* **What you need to do**:
Reproduce verbatim everything from the start of the records down to and including the line containing "click(831, 346)".

* **Data rows**:
* * * * * * *
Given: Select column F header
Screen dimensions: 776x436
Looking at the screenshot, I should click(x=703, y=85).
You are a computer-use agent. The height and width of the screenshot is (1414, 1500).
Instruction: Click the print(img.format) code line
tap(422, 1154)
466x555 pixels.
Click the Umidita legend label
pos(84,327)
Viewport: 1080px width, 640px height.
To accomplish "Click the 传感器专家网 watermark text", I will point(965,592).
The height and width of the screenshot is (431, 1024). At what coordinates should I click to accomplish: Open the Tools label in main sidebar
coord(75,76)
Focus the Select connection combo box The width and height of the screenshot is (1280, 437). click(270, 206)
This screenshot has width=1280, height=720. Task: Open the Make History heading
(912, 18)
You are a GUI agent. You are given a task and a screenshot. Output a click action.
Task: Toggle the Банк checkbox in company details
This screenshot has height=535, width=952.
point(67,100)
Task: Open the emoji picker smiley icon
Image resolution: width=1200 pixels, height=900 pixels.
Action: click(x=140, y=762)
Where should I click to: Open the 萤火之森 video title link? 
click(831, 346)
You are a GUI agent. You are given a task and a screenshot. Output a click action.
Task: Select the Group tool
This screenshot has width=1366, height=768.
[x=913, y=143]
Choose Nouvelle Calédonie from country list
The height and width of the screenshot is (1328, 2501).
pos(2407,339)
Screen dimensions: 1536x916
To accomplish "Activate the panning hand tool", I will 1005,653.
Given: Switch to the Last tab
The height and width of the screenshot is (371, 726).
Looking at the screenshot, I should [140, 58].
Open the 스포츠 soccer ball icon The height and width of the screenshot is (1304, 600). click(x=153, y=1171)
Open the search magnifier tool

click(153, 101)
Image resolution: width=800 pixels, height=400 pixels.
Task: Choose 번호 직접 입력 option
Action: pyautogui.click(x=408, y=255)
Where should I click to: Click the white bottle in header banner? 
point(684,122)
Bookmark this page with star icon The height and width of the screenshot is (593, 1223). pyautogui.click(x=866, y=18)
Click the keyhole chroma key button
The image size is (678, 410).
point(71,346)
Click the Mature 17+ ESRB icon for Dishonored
* * * * * * *
* **Task answer**:
Given: Select column F header
Screen dimensions: 776x436
Looking at the screenshot, I should click(x=703, y=85).
You are a computer-use agent. The height and width of the screenshot is (1414, 1500).
Instruction: Click the print(img.format) code line
tap(422, 1154)
466x555 pixels.
Click the Umidita legend label
pos(84,327)
Viewport: 1080px width, 640px height.
To accomplish "Click the 传感器专家网 watermark text", I will point(965,592).
The height and width of the screenshot is (431, 1024). At what coordinates should I click to accomplish: Open the Tools label in main sidebar
coord(75,76)
Focus the Select connection combo box The width and height of the screenshot is (1280, 437). click(270, 206)
This screenshot has width=1280, height=720. Task: Open the Make History heading
(912, 18)
You are a GUI agent. You are given a task and a screenshot. Output a click action.
Task: Toggle the Банк checkbox in company details
This screenshot has height=535, width=952.
point(67,100)
Task: Open the emoji picker smiley icon
Image resolution: width=1200 pixels, height=900 pixels.
Action: click(x=140, y=762)
Where should I click to: Open the 萤火之森 video title link? 
click(831, 346)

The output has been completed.